— WHAT NEEDS TO BE DONE —
Could the lines from the line bearing "The image size is (649, 279)." to the end of the records below be copied exactly, with the pictures left out and no other lines added?

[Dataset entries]
________________________________________

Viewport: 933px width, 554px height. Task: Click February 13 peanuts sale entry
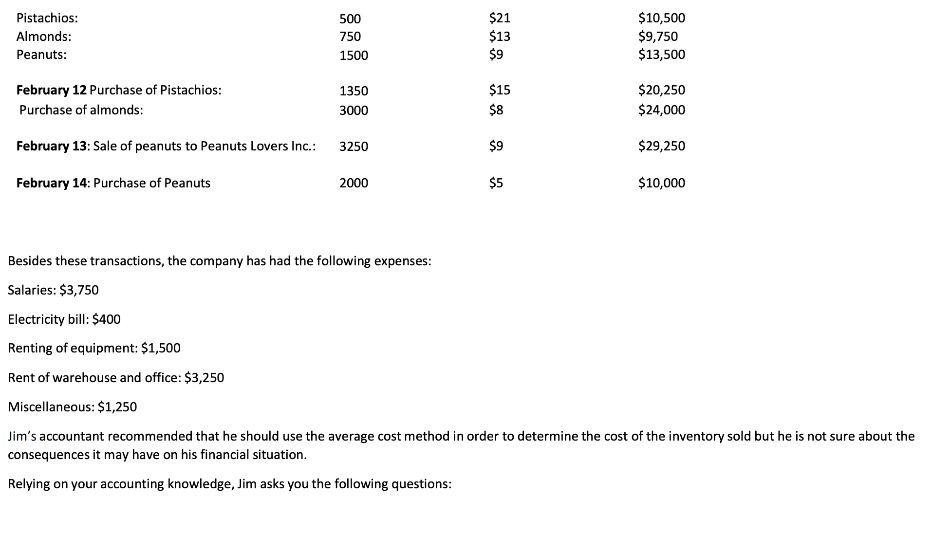tap(166, 146)
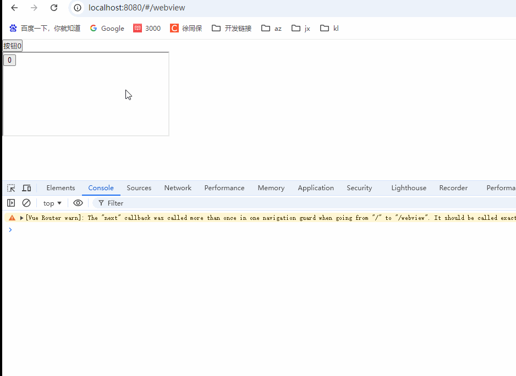Toggle the device emulation toolbar
Screen dimensions: 516x376
pos(26,187)
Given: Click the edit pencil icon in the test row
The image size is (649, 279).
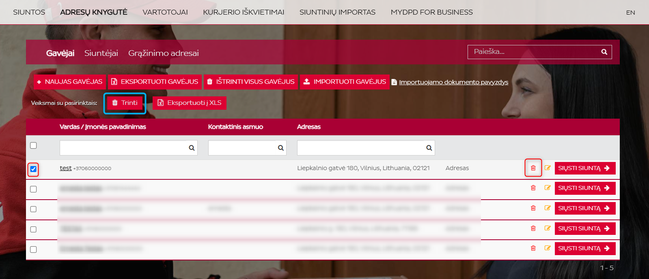Looking at the screenshot, I should pyautogui.click(x=548, y=168).
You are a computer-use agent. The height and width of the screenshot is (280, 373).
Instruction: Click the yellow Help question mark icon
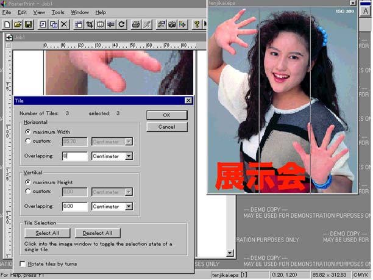[x=197, y=25]
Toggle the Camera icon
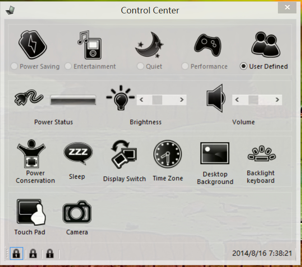 (77, 212)
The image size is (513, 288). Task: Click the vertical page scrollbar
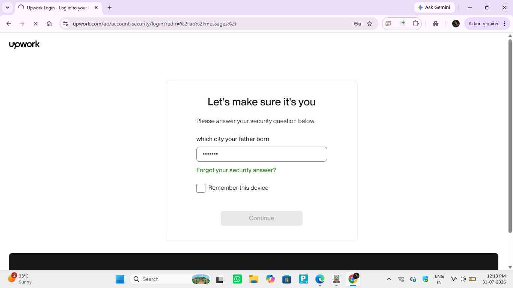point(510,135)
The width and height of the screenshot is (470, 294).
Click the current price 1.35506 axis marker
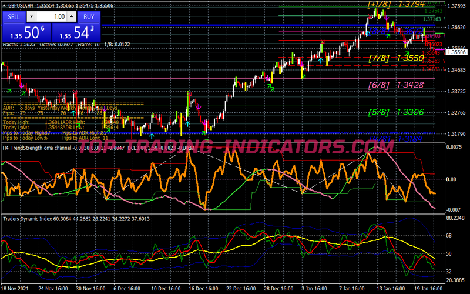(456, 52)
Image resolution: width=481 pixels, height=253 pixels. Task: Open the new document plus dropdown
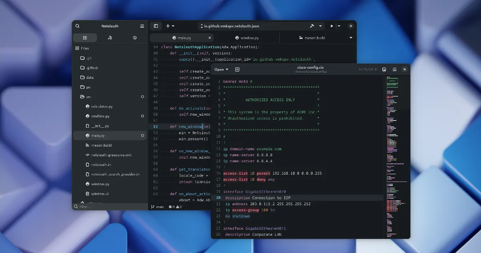(x=170, y=26)
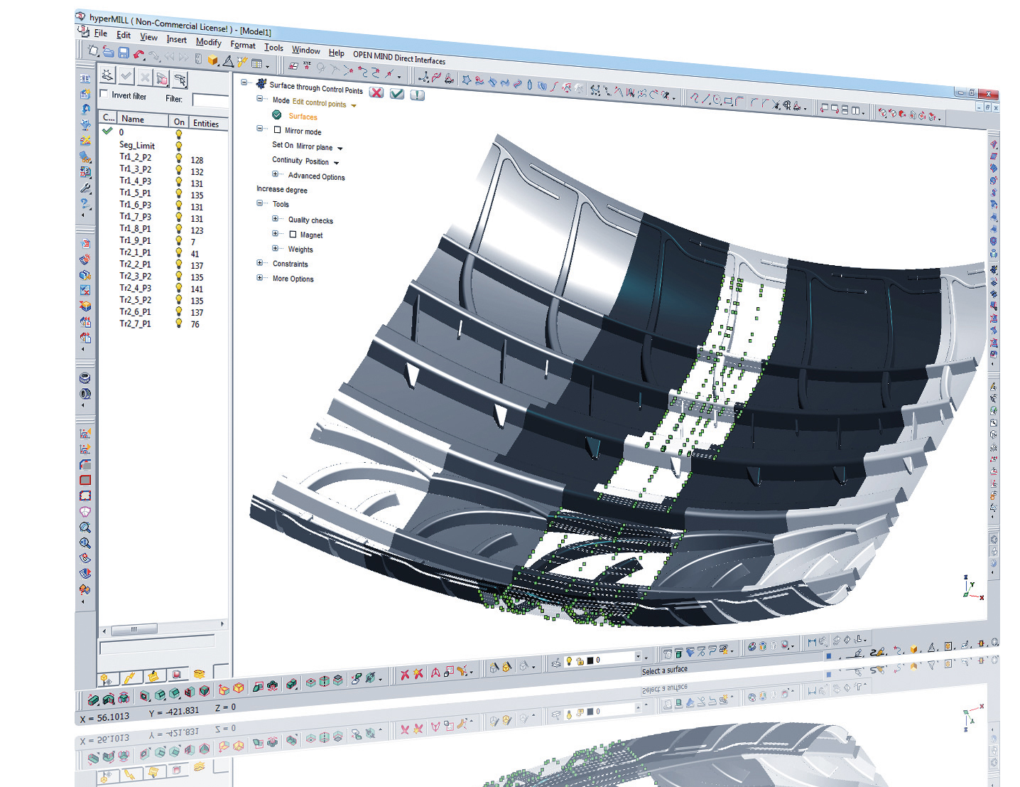1020x787 pixels.
Task: Open the Continuity Position dropdown
Action: tap(336, 163)
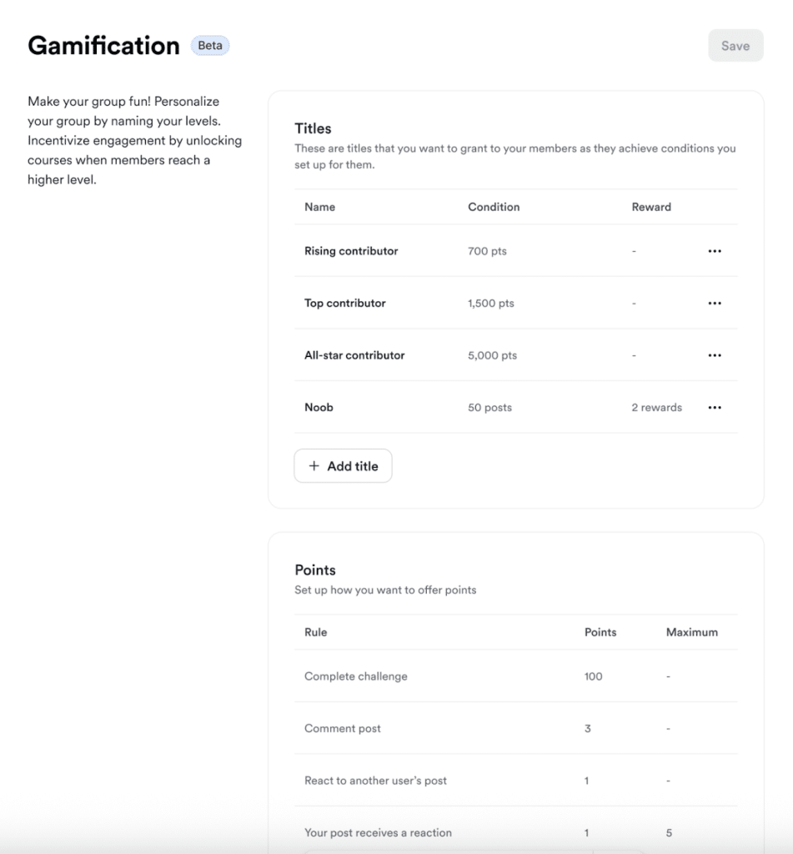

________________________________________

— ANSWER SPACE —
The image size is (649, 279).
Looking at the screenshot, I should pyautogui.click(x=548, y=168).
You are a computer-use agent. The height and width of the screenshot is (280, 373).
Instruction: Click the yellow Help question mark icon
[x=197, y=25]
Toggle the Camera icon
 (77, 212)
The image size is (513, 288). Task: Click the vertical page scrollbar
point(510,135)
The width and height of the screenshot is (470, 294).
Click the current price 1.35506 axis marker
(456, 52)
Image resolution: width=481 pixels, height=253 pixels. Task: Open the new document plus dropdown
(x=170, y=26)
1020x787 pixels.
Task: Open the Continuity Position dropdown
Action: tap(336, 163)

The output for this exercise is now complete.